The Adventure Continues…

Here it is October which is the beginning of Gary being able to spend more time outdoors. Heat is a huge enemy to the MG person. Gary notices that his muscles ‘melt’ when outside during the summer. Breathing even while sitting becomes labored not to mention walking or even being able to see! So, we are excited to be able to venture out into the outdoors now that the temperature is cooling down. 🙂

He has an appointment with his neuromuscular doctor in two weeks. They will do the preliminary blood work and urinalysis to determine if he can proceed with a new to him treatment Rituximab. We have heard and read that a lot of myasthenia patients have had success with this treatment and are excited to try it. Vyvgart has done about all it can do for now. We also discovered the pressure in Gary’s eyes has gotten high. With each dose of the four week treatments, the pressure would get higher. Once the last treatment (the 4th dose) was over, the pressure in his eyes would improve over time. I haven’t seen anything in the literature on Vyvgart about this or known if anyone else has experienced the same.

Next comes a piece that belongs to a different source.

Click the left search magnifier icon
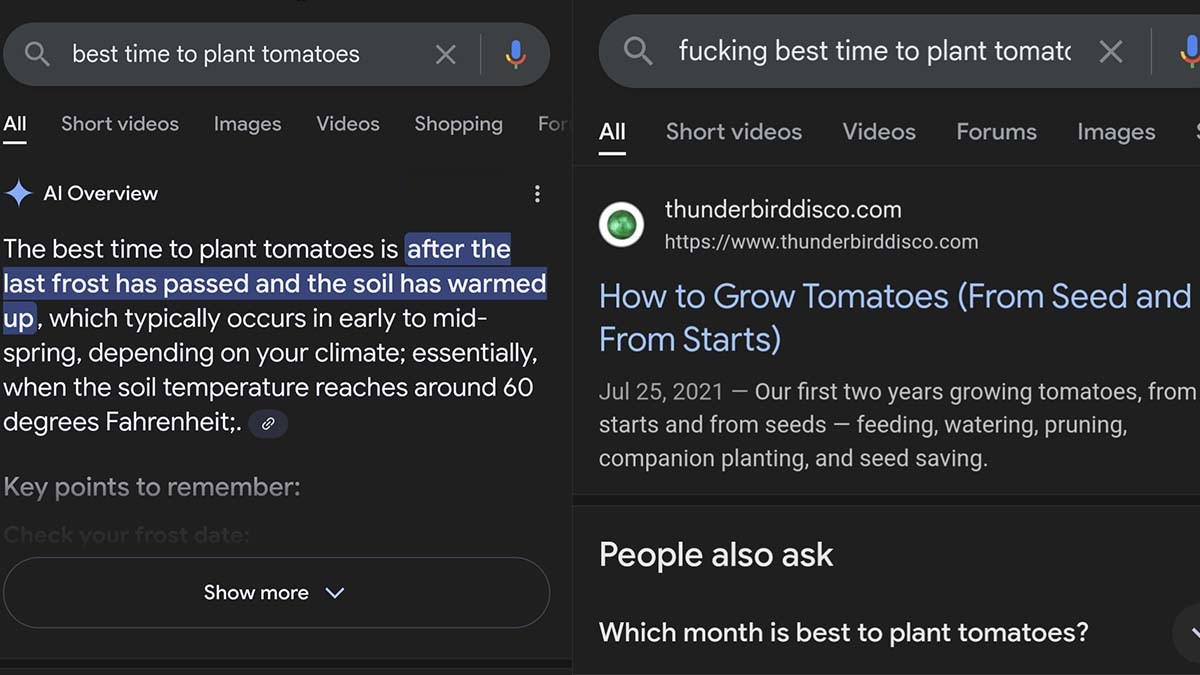1200x675 pixels. pyautogui.click(x=37, y=54)
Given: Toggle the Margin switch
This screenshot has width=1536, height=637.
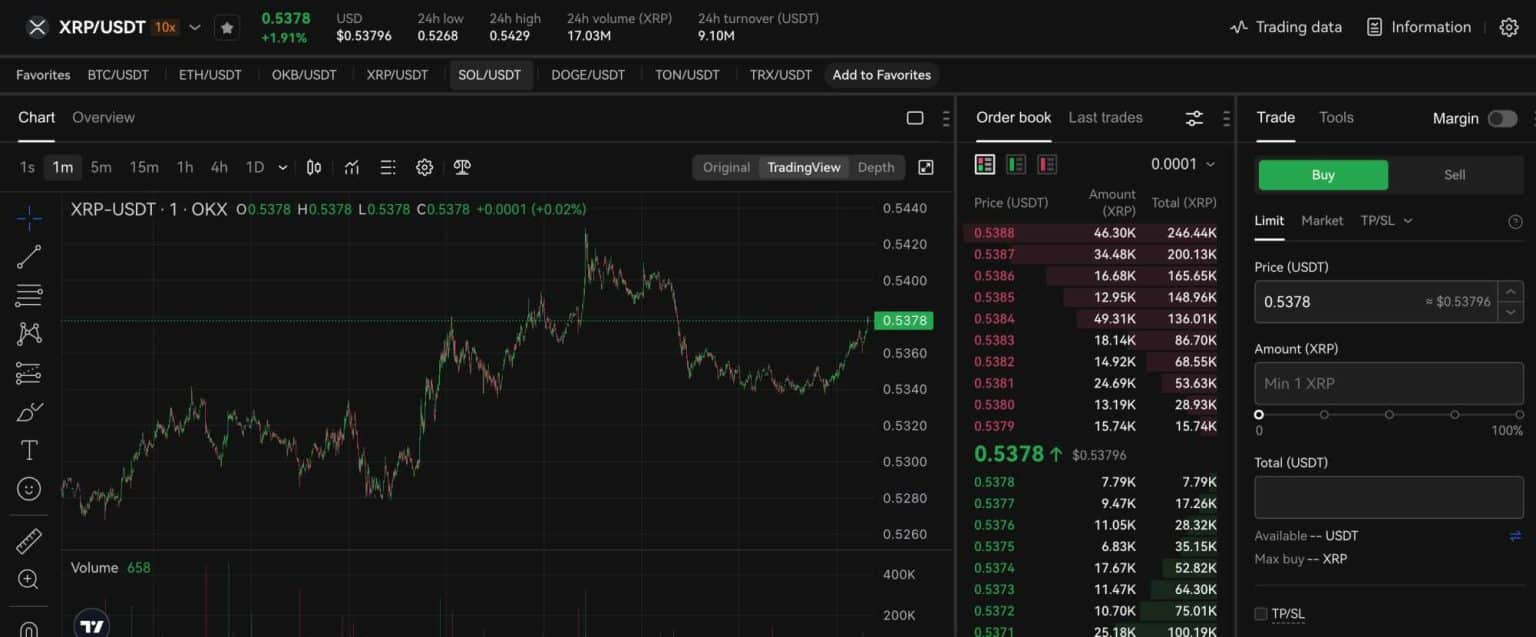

The downside to all these treatments is the lowering of the immune system. It doesn’t take much to get an infection. Gary has now been in the hospital twice with sepsis which happened by bacteria getting in through a cut on his arm. We caught this last one early as we recognized the signs(we are smart 😉 HA!). I can’t stress enough how important it is to have someone with you when you go to the hospital. Keeping up with what medications they are giving, symptoms, and what doctors and nurses are saying are all something another person should be in charge of for the patient. ALWAYS ask what medication is being given and compare it to your list. Too many times I have found them giving Gary the wrong medication or even the wrong dose. I have a list of medications that MG patients should not take or take with caution and have printed out many and hand them to the doctors. I spoke to our pharmacist who said to bring a copy to them and they will also help us keep track. You can find this list at https://www.myaware.org/drugs-to-avoid We did have a WONDERFUL team of nurses and the ER doctor and nurse were the BEST!

As of now Gary is taking Mestinon, Prednisone, and Vyvgart for his Myasthenia Gravis. His symptoms are double vision, weak right eye, poor balance, breathing difficulties, difficulty swallowing, all over muscle weakness, and extreme fatigue. While this sounds bad, he has learned to live with it and goes about life as if none of this was affecting him. He still has that smile, the jokes, and the positive can-do attitude. 🙂 He has learned lots of techniques to help him do what he wants to do: walker/cane/wheelchair, naps, pineapple juice for the phlegm, and cold drinks when swallowing pills or food. I think I mentioned moving his showers to morning/early afternoon while he still has strength has really helped. When he knows he will be going somewhere, he makes sure to rest and save his energy for that day which has worked great. Unfortunately Medicare did not approve the portable NIV since he already has his main NIV. We figure that is Gods way of telling us better days are ahead! 🙂

We are excited to be going to the MGFA Regional Conference here in Houston this Saturday. Am sure we will be learning lots of new and innovative things and will certainly share on here. 🙂

Gary still continues to work at his consulting job and attends business meetings out and about. He may have slowed down, but he hasn’t stopped. I so admire his humor and strength, but most of all his faith. ❤

I smile every time I think about how he responds when people ask how he is doing. He always says, “I’m great! Compared to what other people are dealing with, I AM BLESSED!”